Exercise description: Word for word, copy the line containing "Screen dimensions: 831x639" and every line after it in the records below, leaving pictures out.

Record set:
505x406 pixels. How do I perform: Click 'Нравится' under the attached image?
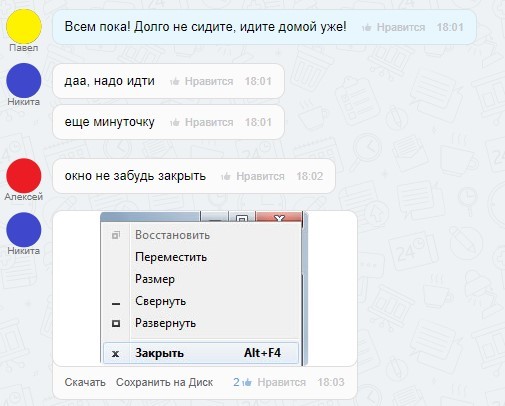(282, 382)
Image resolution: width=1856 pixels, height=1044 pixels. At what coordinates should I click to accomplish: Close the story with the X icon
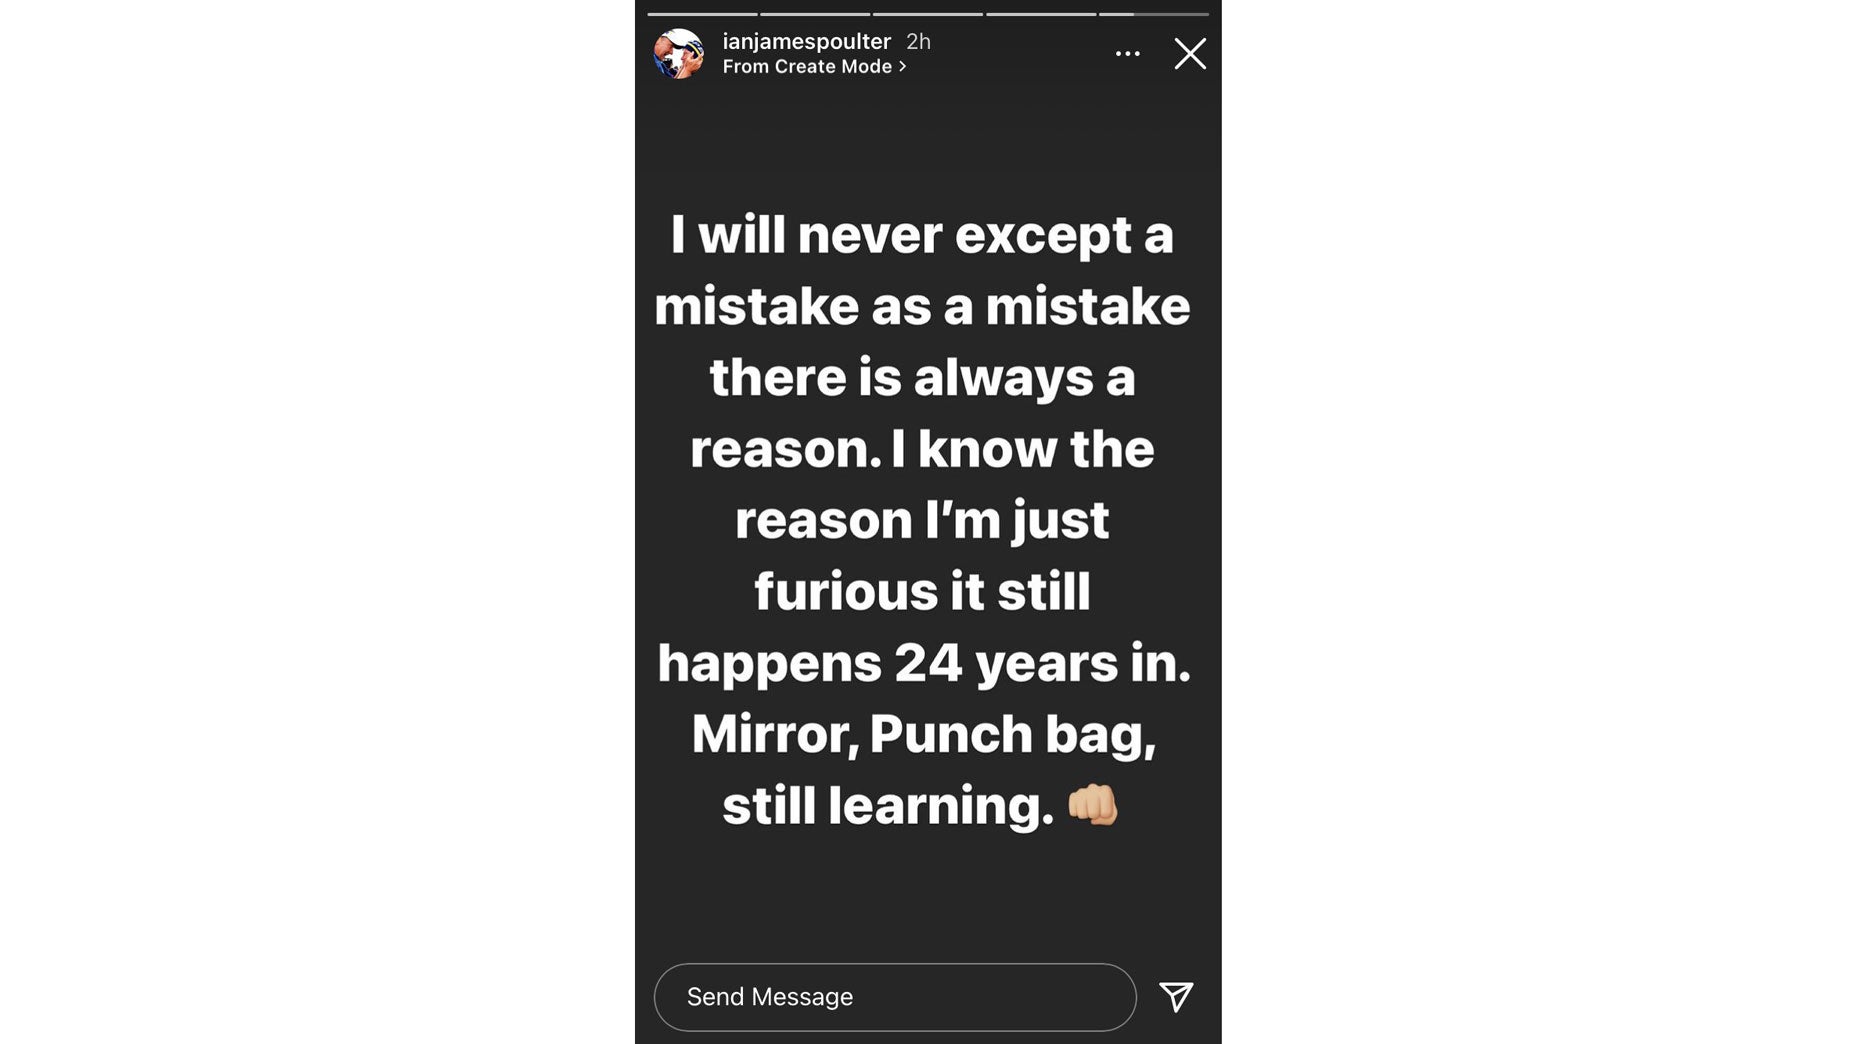1190,54
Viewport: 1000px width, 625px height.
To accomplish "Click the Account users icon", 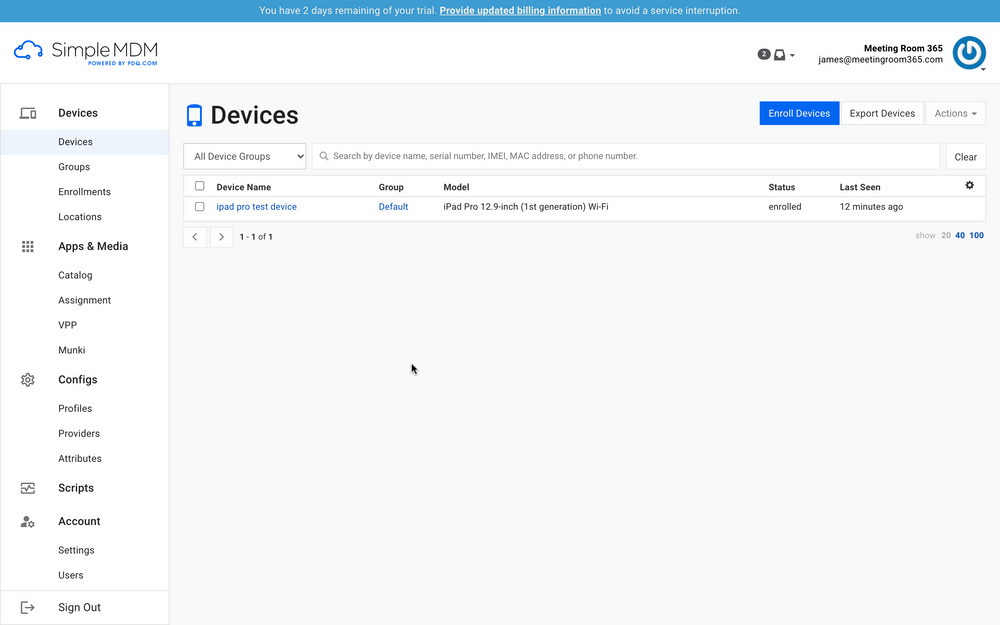I will pyautogui.click(x=27, y=521).
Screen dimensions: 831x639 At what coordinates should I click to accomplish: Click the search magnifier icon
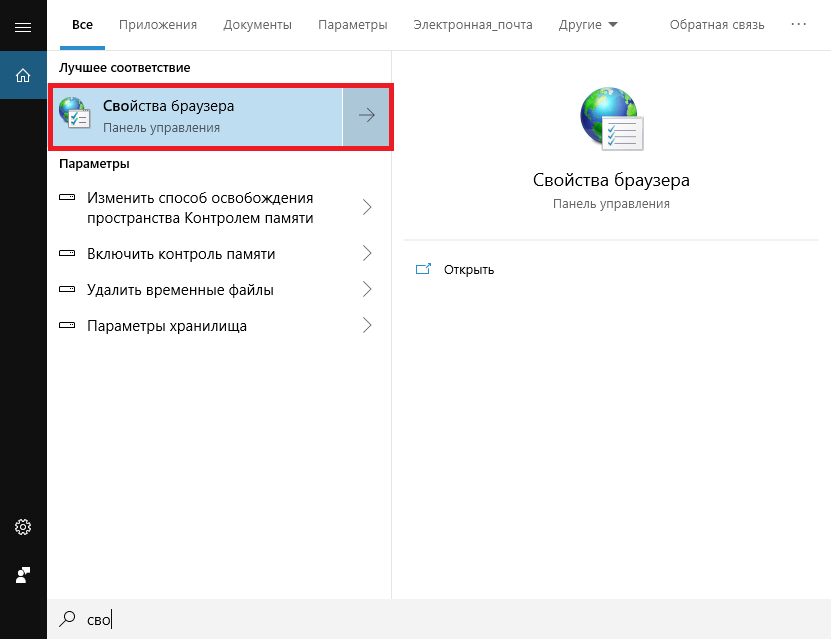click(68, 619)
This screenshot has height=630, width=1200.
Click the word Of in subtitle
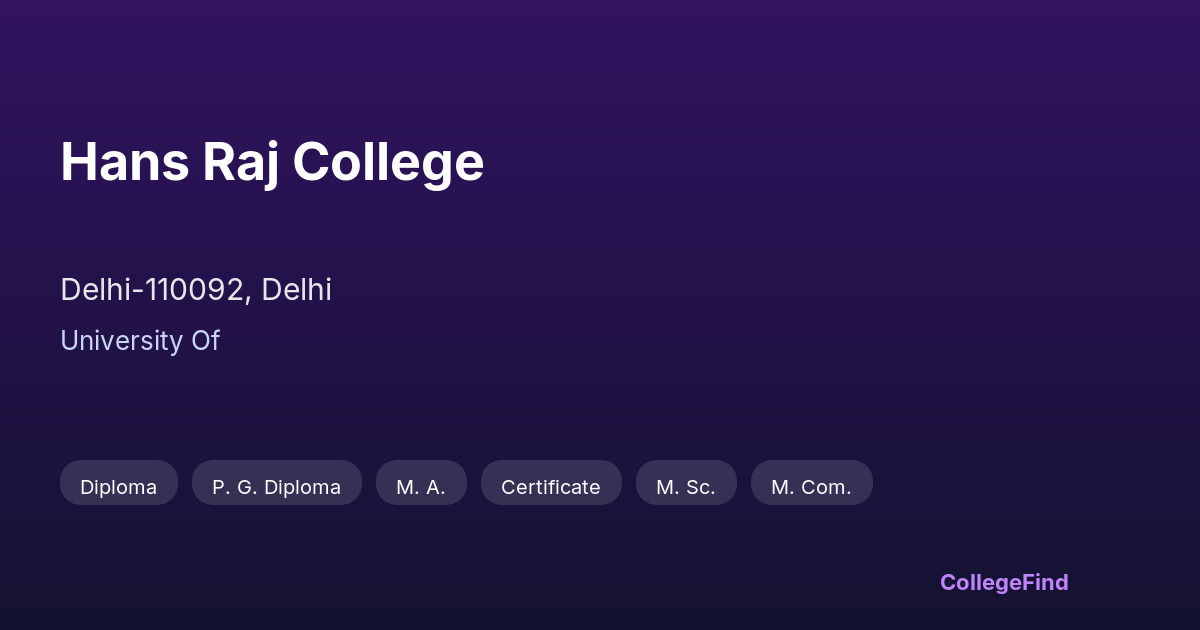tap(202, 341)
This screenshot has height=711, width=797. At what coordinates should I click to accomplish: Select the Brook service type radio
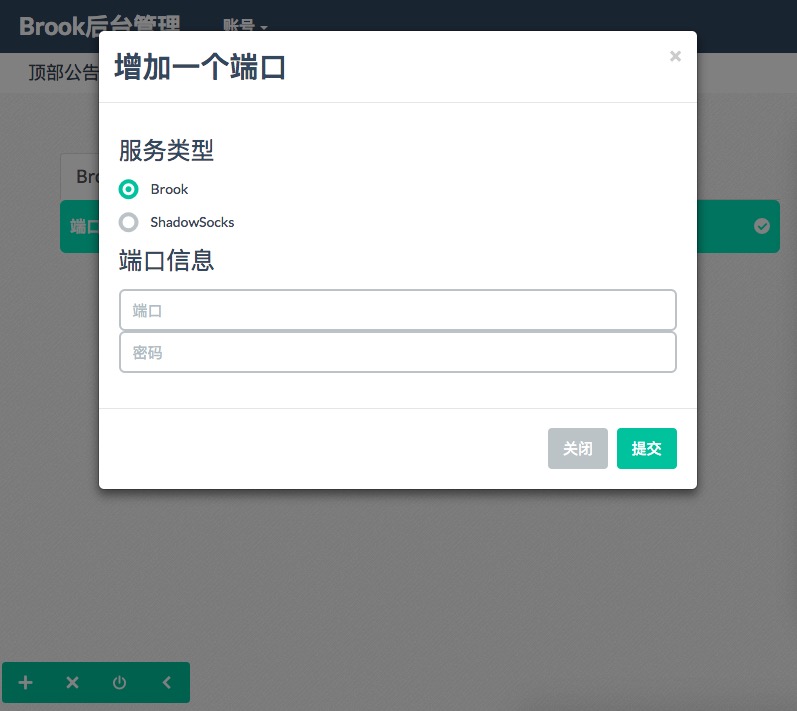(128, 189)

Written answer:
Screen dimensions: 831x639 At what coordinates should I click to accomplish: Click the search magnifier icon
click(68, 619)
This screenshot has height=630, width=1200.
Click the word Of in subtitle
tap(202, 341)
This screenshot has height=711, width=797. At what coordinates should I click to accomplish: Select the Brook service type radio
(128, 189)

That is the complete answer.